§ WORK TASK:
All of the entries are to be restated word for word.

Saved data entries:

================

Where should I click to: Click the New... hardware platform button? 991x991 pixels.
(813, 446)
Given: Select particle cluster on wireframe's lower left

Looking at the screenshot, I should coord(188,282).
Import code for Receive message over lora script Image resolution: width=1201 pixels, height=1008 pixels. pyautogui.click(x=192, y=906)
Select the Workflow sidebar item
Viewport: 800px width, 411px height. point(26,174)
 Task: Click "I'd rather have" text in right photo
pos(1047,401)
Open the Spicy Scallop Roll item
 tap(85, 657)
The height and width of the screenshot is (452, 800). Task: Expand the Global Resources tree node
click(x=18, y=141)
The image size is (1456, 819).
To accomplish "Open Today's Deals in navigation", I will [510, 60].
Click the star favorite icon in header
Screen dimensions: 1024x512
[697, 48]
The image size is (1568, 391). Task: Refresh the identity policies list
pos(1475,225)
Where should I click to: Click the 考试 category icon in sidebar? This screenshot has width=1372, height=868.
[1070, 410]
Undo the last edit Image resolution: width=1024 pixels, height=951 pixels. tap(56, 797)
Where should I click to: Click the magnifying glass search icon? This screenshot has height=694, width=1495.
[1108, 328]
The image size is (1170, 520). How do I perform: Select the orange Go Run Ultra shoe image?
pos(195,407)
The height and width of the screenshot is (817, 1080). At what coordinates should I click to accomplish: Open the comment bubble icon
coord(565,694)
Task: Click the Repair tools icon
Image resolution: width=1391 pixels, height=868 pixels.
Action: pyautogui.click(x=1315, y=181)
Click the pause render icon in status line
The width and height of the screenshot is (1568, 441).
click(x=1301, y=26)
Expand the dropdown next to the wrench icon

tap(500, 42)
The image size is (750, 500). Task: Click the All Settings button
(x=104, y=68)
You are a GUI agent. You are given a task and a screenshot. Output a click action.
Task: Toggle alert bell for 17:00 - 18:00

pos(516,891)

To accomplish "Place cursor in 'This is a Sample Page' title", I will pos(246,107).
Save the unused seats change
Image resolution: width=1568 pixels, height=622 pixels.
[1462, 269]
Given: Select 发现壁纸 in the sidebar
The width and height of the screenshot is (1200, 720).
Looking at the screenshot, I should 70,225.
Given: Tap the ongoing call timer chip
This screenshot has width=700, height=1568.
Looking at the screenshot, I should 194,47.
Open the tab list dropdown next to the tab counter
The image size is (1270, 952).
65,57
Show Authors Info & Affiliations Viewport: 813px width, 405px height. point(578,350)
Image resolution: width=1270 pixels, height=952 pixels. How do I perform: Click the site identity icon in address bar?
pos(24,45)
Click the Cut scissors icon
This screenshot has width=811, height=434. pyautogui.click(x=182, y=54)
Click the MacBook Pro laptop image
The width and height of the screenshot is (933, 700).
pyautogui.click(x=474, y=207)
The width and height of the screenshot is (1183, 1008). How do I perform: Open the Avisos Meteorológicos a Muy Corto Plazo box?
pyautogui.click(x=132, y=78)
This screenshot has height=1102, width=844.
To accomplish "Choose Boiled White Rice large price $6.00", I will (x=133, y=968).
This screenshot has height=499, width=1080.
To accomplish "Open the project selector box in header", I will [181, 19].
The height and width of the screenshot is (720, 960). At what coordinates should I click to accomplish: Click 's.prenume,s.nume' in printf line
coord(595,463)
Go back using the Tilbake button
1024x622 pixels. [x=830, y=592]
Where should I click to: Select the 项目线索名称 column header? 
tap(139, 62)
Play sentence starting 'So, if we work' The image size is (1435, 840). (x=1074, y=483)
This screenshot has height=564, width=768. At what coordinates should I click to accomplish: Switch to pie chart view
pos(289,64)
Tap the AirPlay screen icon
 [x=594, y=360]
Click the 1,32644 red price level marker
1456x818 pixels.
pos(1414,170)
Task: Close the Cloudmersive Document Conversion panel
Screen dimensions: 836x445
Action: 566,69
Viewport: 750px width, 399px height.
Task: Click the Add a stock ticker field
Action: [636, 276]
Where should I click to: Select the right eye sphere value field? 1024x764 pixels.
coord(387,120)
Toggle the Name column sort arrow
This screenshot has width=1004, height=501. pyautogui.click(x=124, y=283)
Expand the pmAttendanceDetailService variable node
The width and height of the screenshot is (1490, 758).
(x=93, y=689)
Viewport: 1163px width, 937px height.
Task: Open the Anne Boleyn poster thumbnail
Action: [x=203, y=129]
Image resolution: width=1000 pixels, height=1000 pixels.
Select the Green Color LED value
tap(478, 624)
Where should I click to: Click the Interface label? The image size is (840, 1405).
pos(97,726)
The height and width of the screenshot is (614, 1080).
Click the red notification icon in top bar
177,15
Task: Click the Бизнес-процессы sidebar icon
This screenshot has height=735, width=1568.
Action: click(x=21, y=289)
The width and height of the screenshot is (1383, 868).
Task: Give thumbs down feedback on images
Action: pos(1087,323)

================

§ TASK RESPONSE:
Where should I click to: Click the New... hardware platform button? 991x991 pixels.
(813, 446)
Given: Select particle cluster on wireframe's lower left

Looking at the screenshot, I should coord(188,282).
Import code for Receive message over lora script Image resolution: width=1201 pixels, height=1008 pixels. pyautogui.click(x=192, y=906)
Select the Workflow sidebar item
Viewport: 800px width, 411px height. point(26,174)
 Task: Click "I'd rather have" text in right photo
pos(1047,401)
Open the Spicy Scallop Roll item
 tap(85, 657)
The height and width of the screenshot is (452, 800). Task: Expand the Global Resources tree node
click(x=18, y=141)
The image size is (1456, 819).
To accomplish "Open Today's Deals in navigation", I will [510, 60].
Click the star favorite icon in header
Screen dimensions: 1024x512
[697, 48]
The image size is (1568, 391). Task: Refresh the identity policies list
pos(1475,225)
Where should I click to: Click the 考试 category icon in sidebar? This screenshot has width=1372, height=868.
[1070, 410]
Undo the last edit Image resolution: width=1024 pixels, height=951 pixels. tap(56, 797)
Where should I click to: Click the magnifying glass search icon? This screenshot has height=694, width=1495.
[1108, 328]
The image size is (1170, 520). How do I perform: Select the orange Go Run Ultra shoe image?
pos(195,407)
The height and width of the screenshot is (817, 1080). At what coordinates should I click to accomplish: Open the comment bubble icon
coord(565,694)
Task: Click the Repair tools icon
Image resolution: width=1391 pixels, height=868 pixels.
Action: pyautogui.click(x=1315, y=181)
Click the pause render icon in status line
The width and height of the screenshot is (1568, 441).
click(x=1301, y=26)
Expand the dropdown next to the wrench icon

tap(500, 42)
The image size is (750, 500). Task: Click the All Settings button
(x=104, y=68)
You are a GUI agent. You are given a task and a screenshot. Output a click action.
Task: Toggle alert bell for 17:00 - 18:00

pos(516,891)

To accomplish "Place cursor in 'This is a Sample Page' title", I will pos(246,107).
Save the unused seats change
Image resolution: width=1568 pixels, height=622 pixels.
[1462, 269]
Given: Select 发现壁纸 in the sidebar
The width and height of the screenshot is (1200, 720).
Looking at the screenshot, I should 70,225.
Given: Tap the ongoing call timer chip
This screenshot has width=700, height=1568.
Looking at the screenshot, I should 194,47.
Open the tab list dropdown next to the tab counter
The image size is (1270, 952).
65,57
Show Authors Info & Affiliations Viewport: 813px width, 405px height. point(578,350)
Image resolution: width=1270 pixels, height=952 pixels. How do I perform: Click the site identity icon in address bar?
pos(24,45)
Click the Cut scissors icon
This screenshot has width=811, height=434. pyautogui.click(x=182, y=54)
Click the MacBook Pro laptop image
The width and height of the screenshot is (933, 700).
pyautogui.click(x=474, y=207)
The width and height of the screenshot is (1183, 1008). How do I perform: Open the Avisos Meteorológicos a Muy Corto Plazo box?
pyautogui.click(x=132, y=78)
This screenshot has height=1102, width=844.
To accomplish "Choose Boiled White Rice large price $6.00", I will (x=133, y=968).
This screenshot has height=499, width=1080.
To accomplish "Open the project selector box in header", I will [181, 19].
The height and width of the screenshot is (720, 960). At what coordinates should I click to accomplish: Click 's.prenume,s.nume' in printf line
coord(595,463)
Go back using the Tilbake button
1024x622 pixels. [x=830, y=592]
Where should I click to: Select the 项目线索名称 column header? 
tap(139, 62)
Play sentence starting 'So, if we work' The image size is (1435, 840). (x=1074, y=483)
This screenshot has height=564, width=768. At what coordinates should I click to accomplish: Switch to pie chart view
pos(289,64)
Tap the AirPlay screen icon
 [x=594, y=360]
Click the 1,32644 red price level marker
1456x818 pixels.
pos(1414,170)
Task: Close the Cloudmersive Document Conversion panel
Screen dimensions: 836x445
Action: 566,69
Viewport: 750px width, 399px height.
Task: Click the Add a stock ticker field
Action: [636, 276]
Where should I click to: Select the right eye sphere value field? 1024x764 pixels.
coord(387,120)
Toggle the Name column sort arrow
This screenshot has width=1004, height=501. pyautogui.click(x=124, y=283)
Expand the pmAttendanceDetailService variable node
The width and height of the screenshot is (1490, 758).
(x=93, y=689)
Viewport: 1163px width, 937px height.
Task: Open the Anne Boleyn poster thumbnail
Action: [x=203, y=129]
Image resolution: width=1000 pixels, height=1000 pixels.
Select the Green Color LED value
tap(478, 624)
Where should I click to: Click the Interface label? The image size is (840, 1405).
pos(97,726)
The height and width of the screenshot is (614, 1080).
Click the red notification icon in top bar
177,15
Task: Click the Бизнес-процессы sidebar icon
This screenshot has height=735, width=1568.
Action: click(x=21, y=289)
The width and height of the screenshot is (1383, 868).
Task: Give thumbs down feedback on images
Action: pos(1087,323)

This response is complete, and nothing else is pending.